What Is a Golden Leash?
A "golden leash" is a way to keep a board member's interests aligned with that of the company through special incentives offered by a primary shareholder. The design of a golden leash is to provide the board member with the necessary incentives to act in the interests of the major shareholder. Most often, this is an activist hedge fund, or other institution, which is seeking to introduce a significant change in the target company's strategic direction. The golden leash provides the board member with a monetary gain if they act out the interests of the shareholder.
- A golden leash is an incentive package offered to a board member to influence their decisions to align with a company's shareholders.
- The incentive is often directly granted by a major or activist shareholder, such as a hedge fund or other institutional investor.
- Corporate governance watchdogs disparage this practice, arguing that it is biased and does not serve the best interests of all shareholders.
Understanding a Golden Leash
Shareholder activism is a way that shareholders can influence a corporation's behavior by exercising their rights as partial owners.

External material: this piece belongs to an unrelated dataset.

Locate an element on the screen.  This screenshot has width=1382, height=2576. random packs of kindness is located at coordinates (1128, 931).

Proponents of sound corporate governance often criticize golden leash agreements in these situations. These critics feel that special incentives offered to directors may compromise their independence and lead them to favor their backer's agenda, rather than serve in the best interests of all shareholders.
However, others claim that a major shareholder will usually want a company to succeed, especially activist investors who believe that they can improve a company, particularly ailing ones, and turn them into profitable businesses. A strategy like this would then benefit all shareholders. In this case, a golden leash is seen as a way to control a board member to ensure they enact the trusted vision of the larger shareholder.

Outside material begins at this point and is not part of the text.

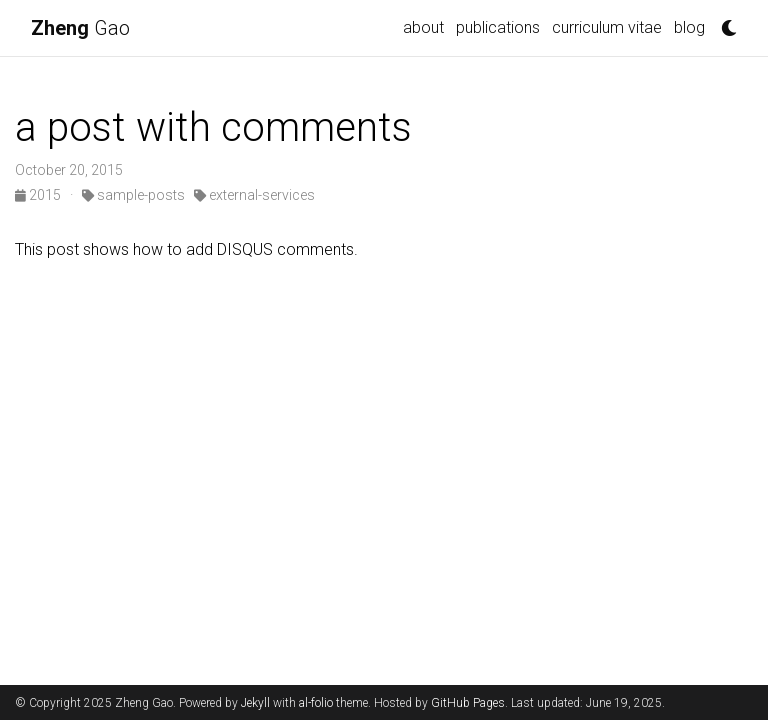 This screenshot has width=768, height=720. What do you see at coordinates (689, 27) in the screenshot?
I see `blog` at bounding box center [689, 27].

On July 1, 2016, the Securities and Exchange Commission (SEC) approved a Nasdaq rule that relates to golden leash situations. This rule requires U.S. companies listed on Nasdaq to publicly disclose any arrangements in which a third party provides compensation to a company's board of directors during their service in that role.

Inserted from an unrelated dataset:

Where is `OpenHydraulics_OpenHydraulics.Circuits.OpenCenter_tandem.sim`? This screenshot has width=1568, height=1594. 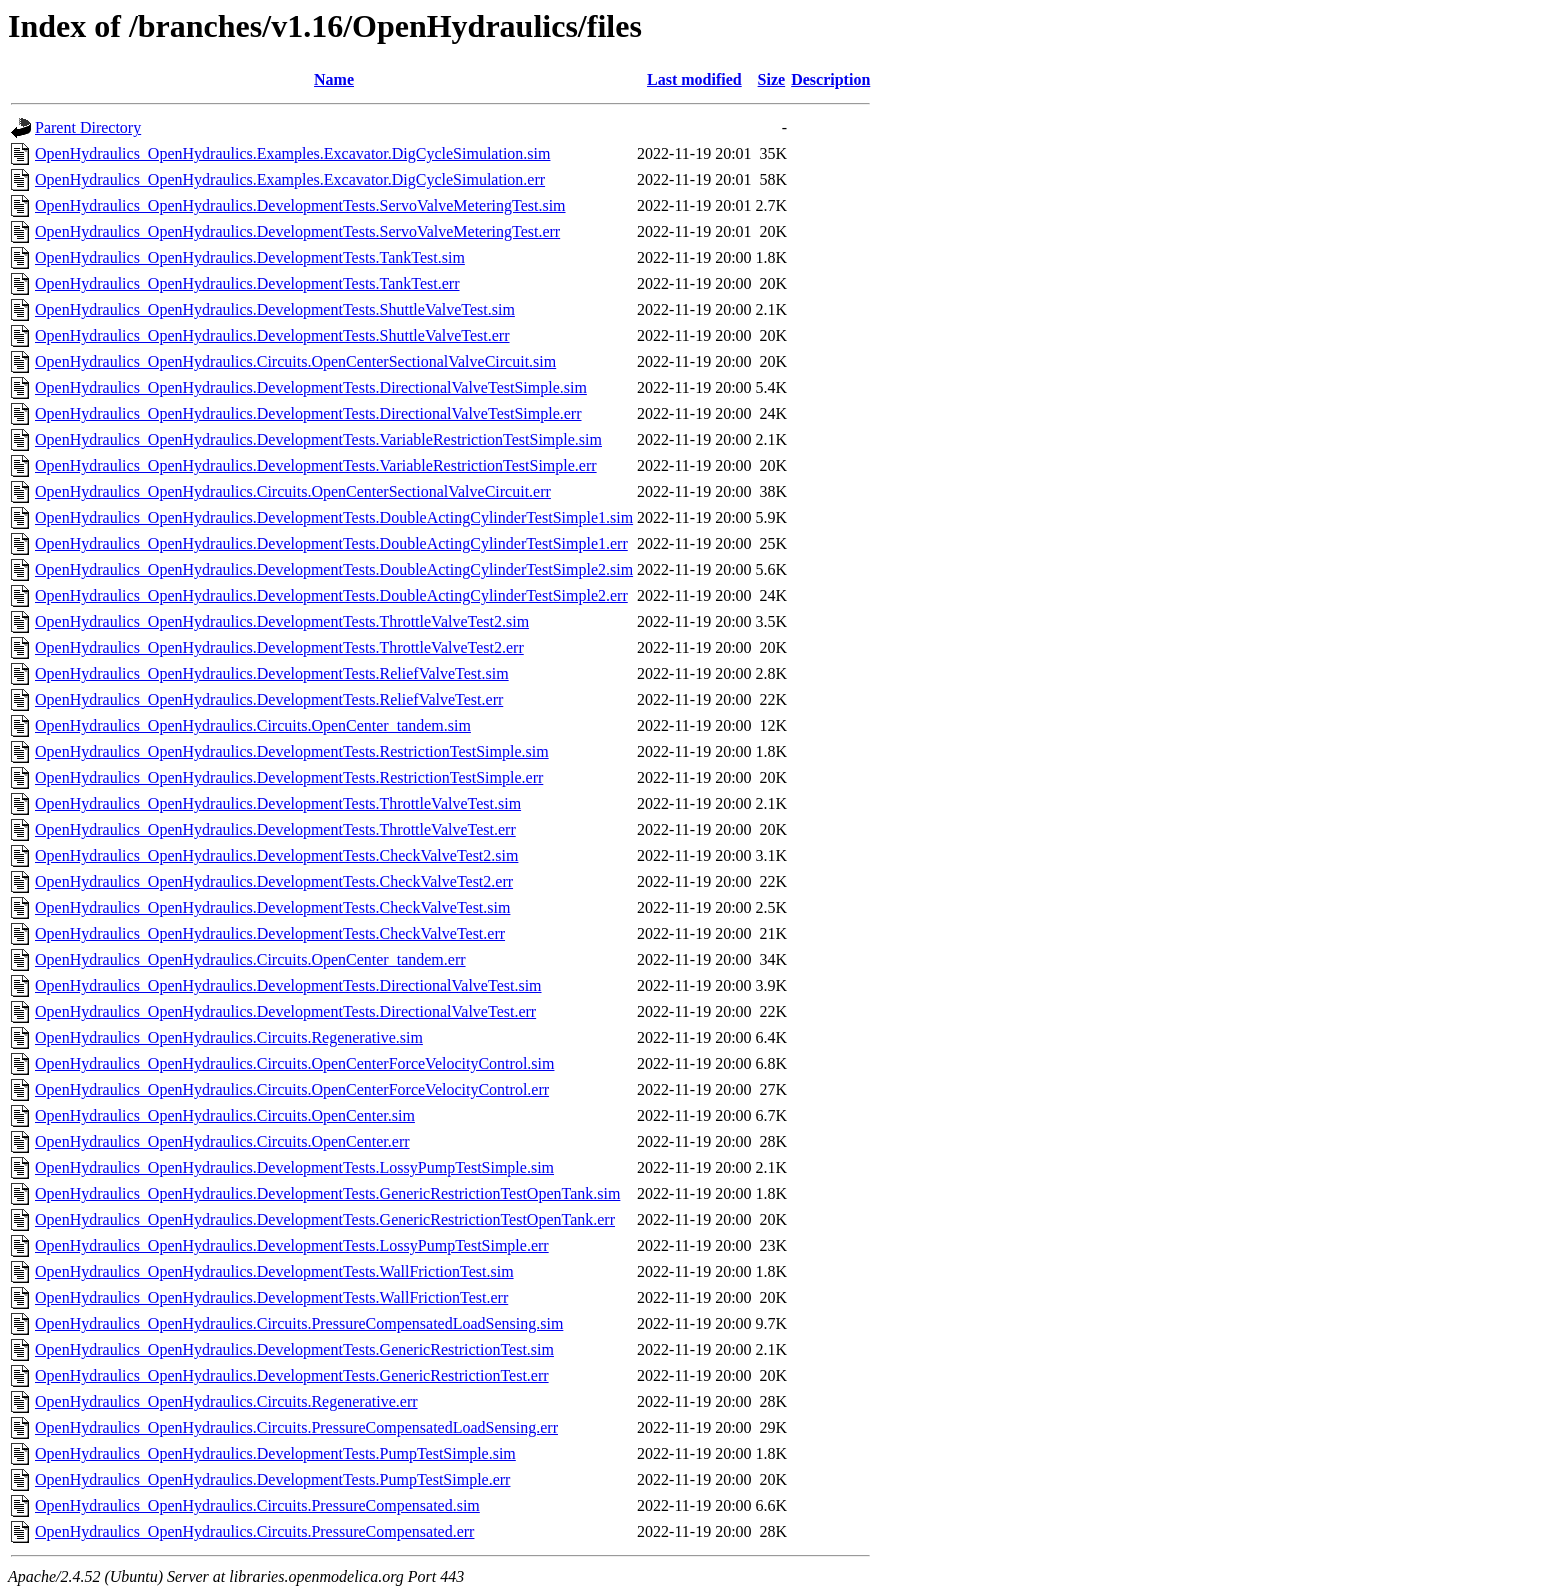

The rule helps prevent situations that could create conflicts of interest or the appearance of conflicts. Also, it helps avoid questions or doubts about a company leader's interests and priorities. In approving this rule, the SEC noted that the new policy essentially reinforces regulations already existing that relate to domestic issuers in the U.S., so the Nasdaq rule is most relevant in the case of foreign private issuers or other limited situations.
Criticisms of a Golden Leash
Those individuals that believe a golden leash is beneficial, argue that it helps bring talented individuals to the company through the promise of monetary compensation. A talented director on the board of a company is going to lead it in the right direction, particularly if their monetary incentives are aligned with the company. Despite this fact, there remain many critics of golden leashes.
One of the main concerns is that focusing on short-term price increases, increasing the current value of the firm, can harm the firm in the long term and its stability. This, of course, is a valid point, however, can be remedied by structuring a golden leash to a long-term time horizon.
Critics also argue that much of the monetary compensation is paid by a third party rather than the firm on which the board member sits. This, critics argue, strips away the independence of board directors, as well as their authority, if they are beholden to an external party. This too can be remedied by structuring compensation to come from within the firm.
The term golden leash became a part of popular financial parlance following the bitter proxy fight between Canadian fertilizer giant Agrium and its largest shareholder, the activist hedge fund, Jana Partners.
In the summer of 2012, Jana proposed that Agrium spin off its retail business to boost shareholder returns. However, Agrium steadfastly rejected Jana's proposal. The thought was that splitting up its retail and wholesale businesses would jeopardize its finances and erode shareholder value.
Jana responded by proposing a new slate of directors to serve on Agrium's board. Controversy followed this announcement. Jana revealed that its four nominee directors would receive a percentage of the profits earned by Jana Partners shareholdings of Agrium, within a three-year period commencing September 2012.
Agrium deemed this as a golden leash arrangement, unheard of in Canada at that time, and said it created an apparent conflict of interest that refuted the independence of Jana's nominee directors.